TASK — Find the line below with "You are a computer-use" and the line with "Expand the Drip Field selector for Twitter". Output them and the lines between, exactly, but not the pictures.

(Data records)
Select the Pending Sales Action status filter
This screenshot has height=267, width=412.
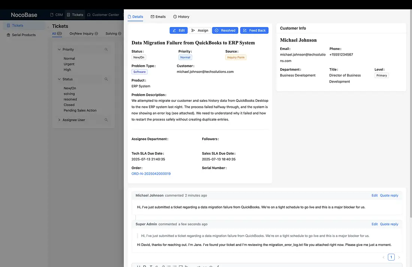pyautogui.click(x=80, y=110)
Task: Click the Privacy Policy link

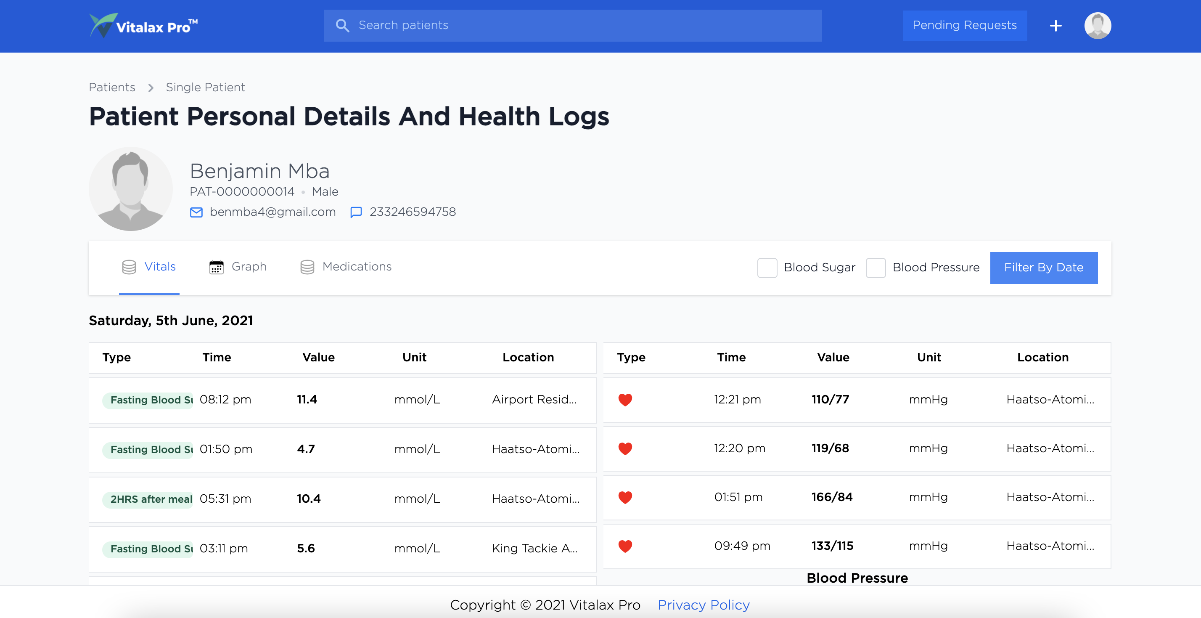Action: tap(703, 604)
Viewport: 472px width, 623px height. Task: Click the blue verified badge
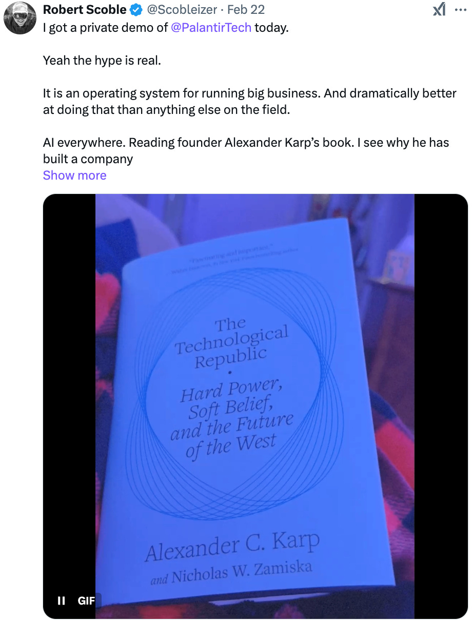[x=136, y=9]
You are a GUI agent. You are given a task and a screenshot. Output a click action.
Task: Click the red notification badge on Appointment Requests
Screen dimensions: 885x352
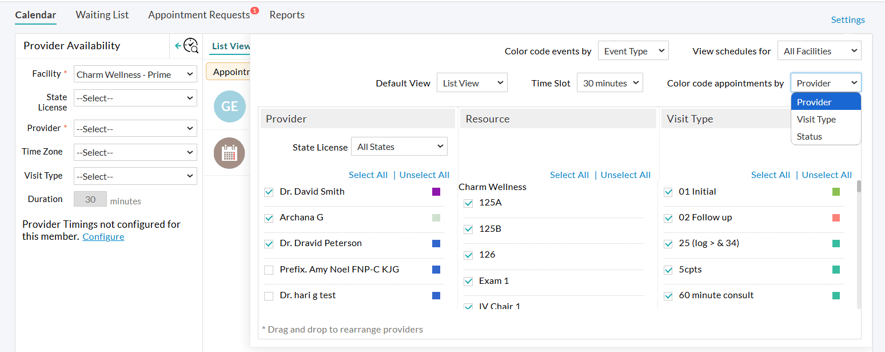click(255, 10)
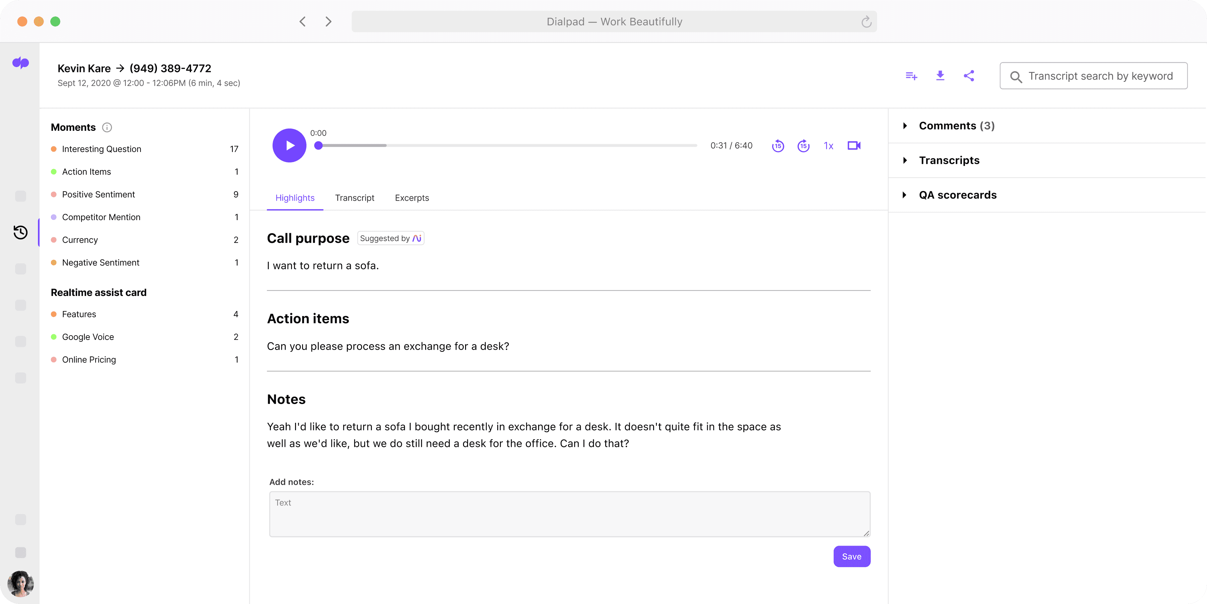Switch to the Transcript tab
The image size is (1207, 604).
coord(355,197)
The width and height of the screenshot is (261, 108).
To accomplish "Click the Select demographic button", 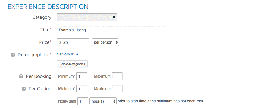I will click(72, 64).
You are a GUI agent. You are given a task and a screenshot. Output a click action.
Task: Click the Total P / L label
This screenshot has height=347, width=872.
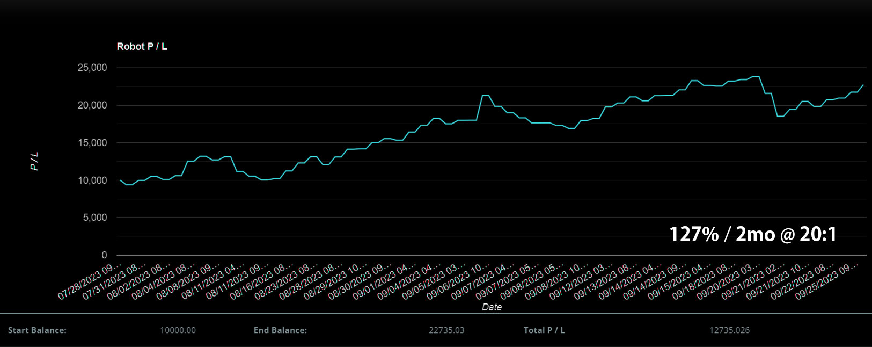tap(544, 330)
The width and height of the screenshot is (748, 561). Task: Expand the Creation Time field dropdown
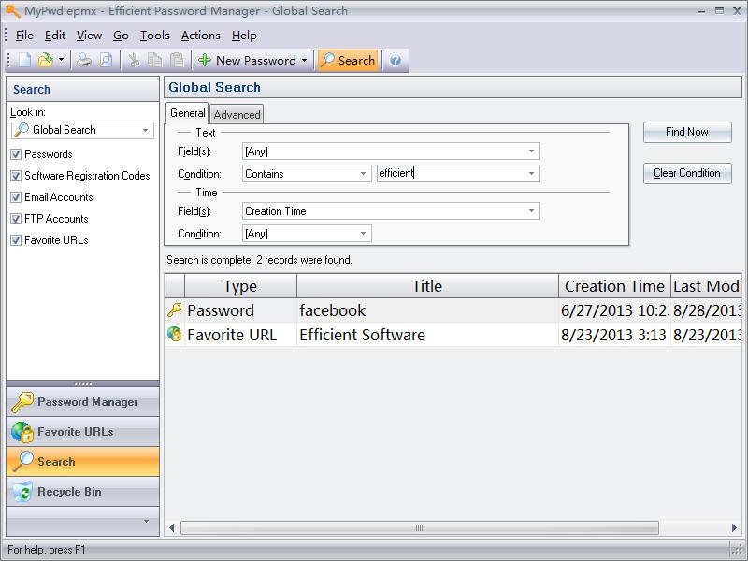(531, 211)
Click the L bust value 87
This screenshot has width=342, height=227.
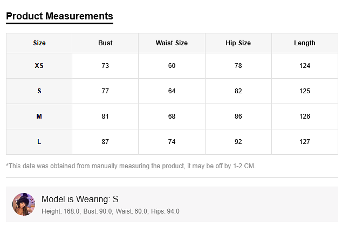coord(105,142)
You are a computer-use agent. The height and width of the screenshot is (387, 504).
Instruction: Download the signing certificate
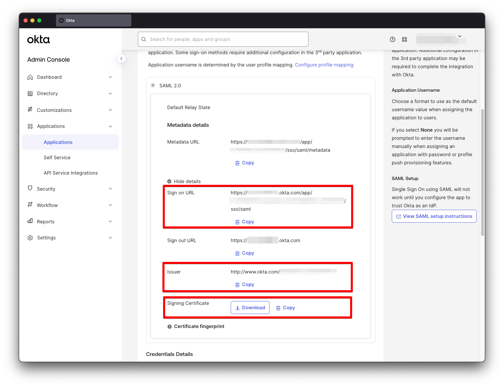click(250, 307)
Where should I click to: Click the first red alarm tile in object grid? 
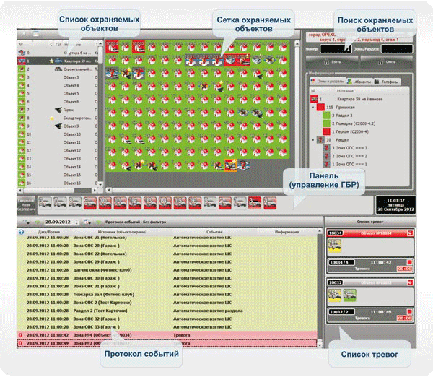pos(112,48)
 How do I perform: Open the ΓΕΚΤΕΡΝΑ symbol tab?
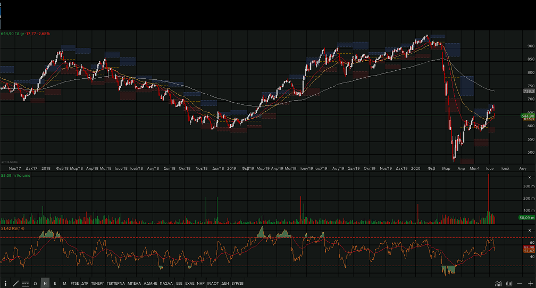[115, 283]
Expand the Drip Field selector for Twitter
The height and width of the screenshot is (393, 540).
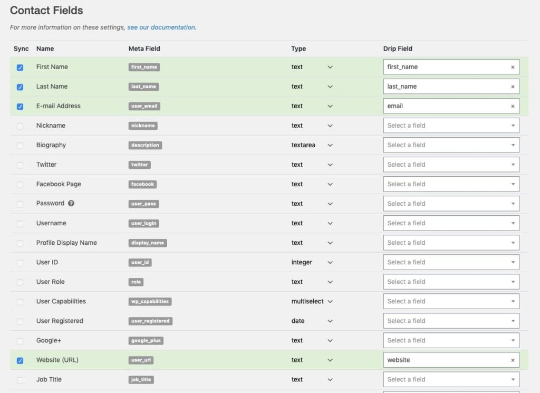451,165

RESPONSE BOX —
You are a computer-use agent. The height and width of the screenshot is (387, 504).
Instruction: Download the signing certificate
click(250, 307)
Where should I click to: Click the first red alarm tile in object grid? 
pos(112,48)
 How do I perform: Open the ΓΕΚΤΕΡΝΑ symbol tab?
[115, 283]
Expand the Drip Field selector for Twitter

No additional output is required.